History
Textbook Exercise
Industrial Workers of the World
(IWW) – the Wobblies
Morison, Samuel
Eliot and Henry S. Commager. The Growth of the American Republic. 2
vols. 3rd ed. New
York: 1942.
The Knights, with their philosophy
of industrial unionism, had made uncertain gestures toward these people, but
with the decline of the Knights, there was no one to champion them. The void
was partially filled by ragged unions that sprang up spontaneously in the
mining camps of the West and eventually coalesced into the Industrial Workers
of the World. This militant organization, which acted as a catalytic agent in
American labor, was born out of the labor warfare in the Coeur
d’Alene mines of Idaho
in the early ‘nineties. To meet the assaults upon them, the miners organized
the Western Federation of Miners, which in turn conducted a long series of
strikes through the West. Theirs was from the beginning a fighting existence.

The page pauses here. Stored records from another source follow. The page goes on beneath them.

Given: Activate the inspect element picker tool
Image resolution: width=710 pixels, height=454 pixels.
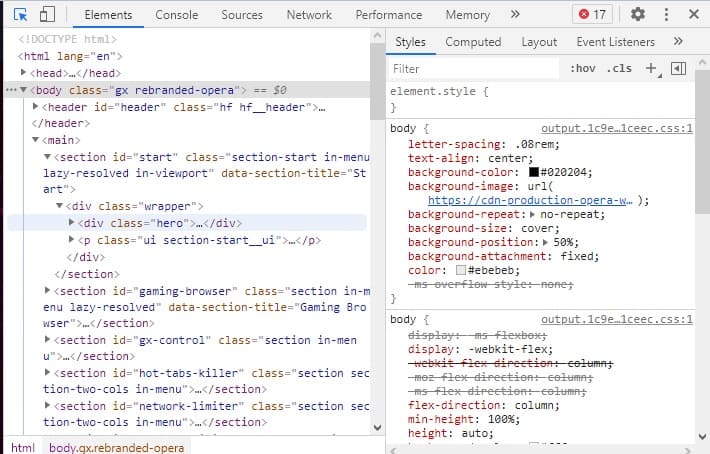Looking at the screenshot, I should [x=22, y=15].
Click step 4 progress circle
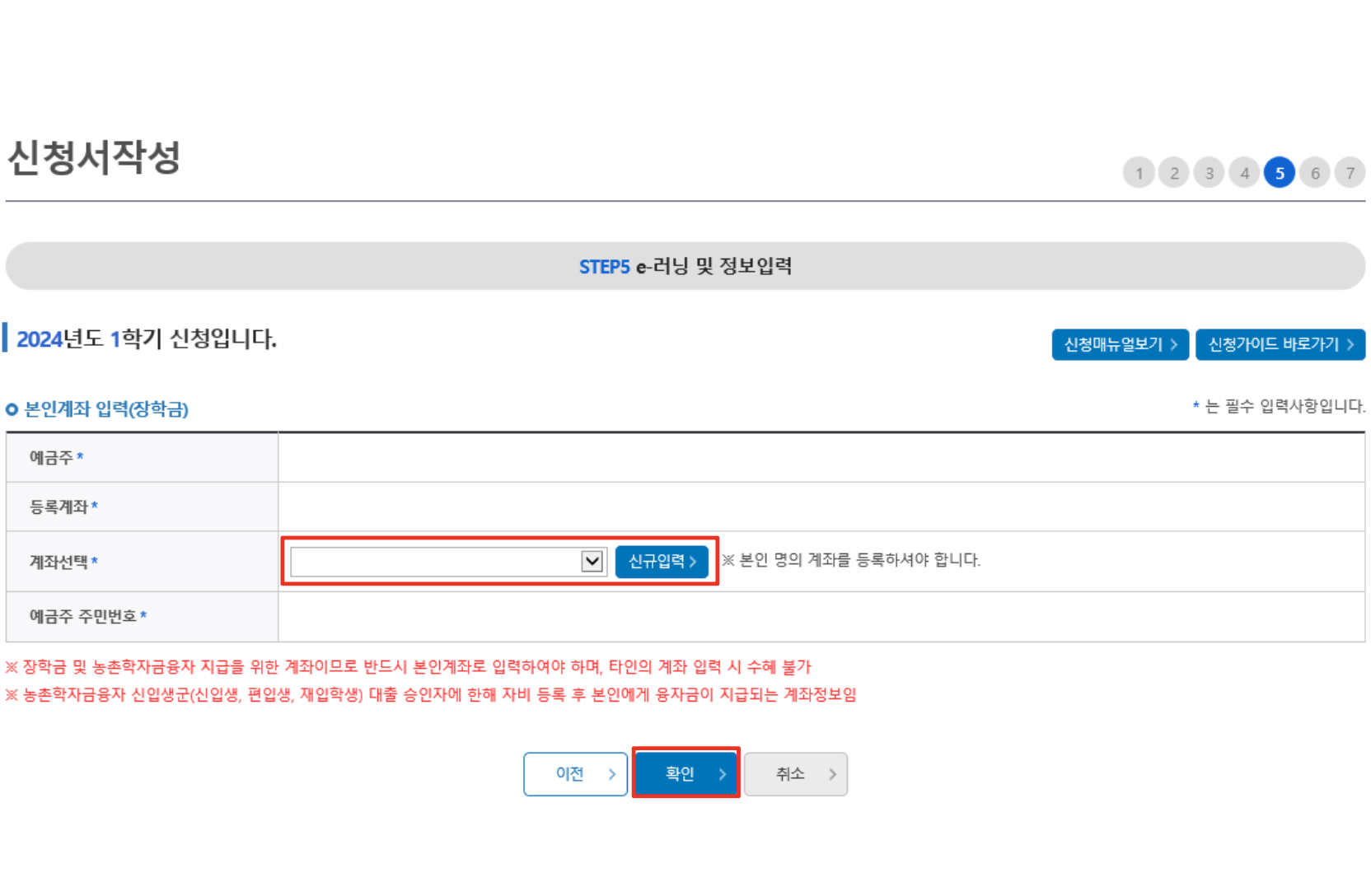The image size is (1371, 896). coord(1245,173)
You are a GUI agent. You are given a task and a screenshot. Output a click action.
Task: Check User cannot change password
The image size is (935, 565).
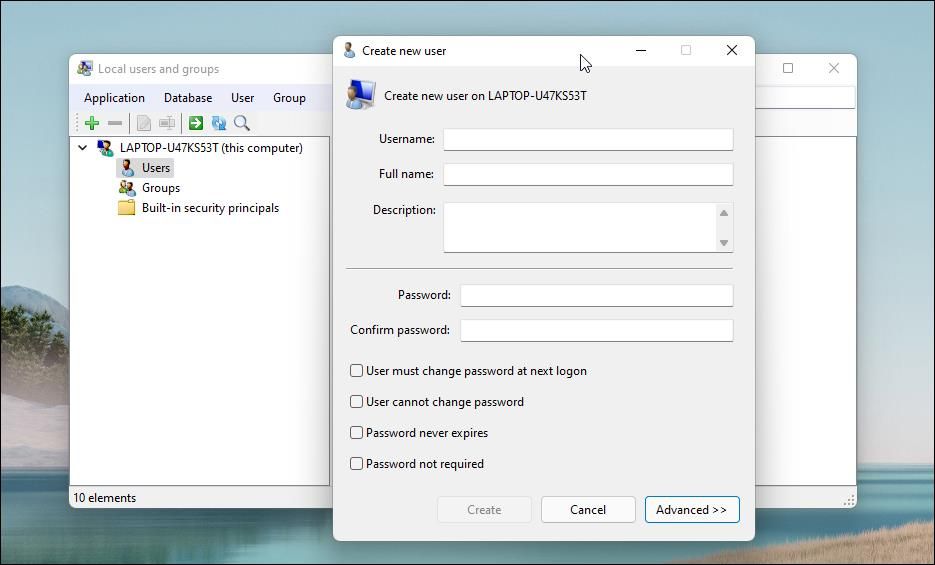coord(357,402)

Themselves prone to violence, they were met by violence from mine operators,
vigilant committees, and government officials. Thus, when the Western
Federation of Miners went out on strike at Cripple Creek
mines in Colorado in 1903 and
1904, the governor declared martial law and rushed in state troops without even
pausing to investigate; the military commander arrested workers without
preferring charges against them.
p. 91.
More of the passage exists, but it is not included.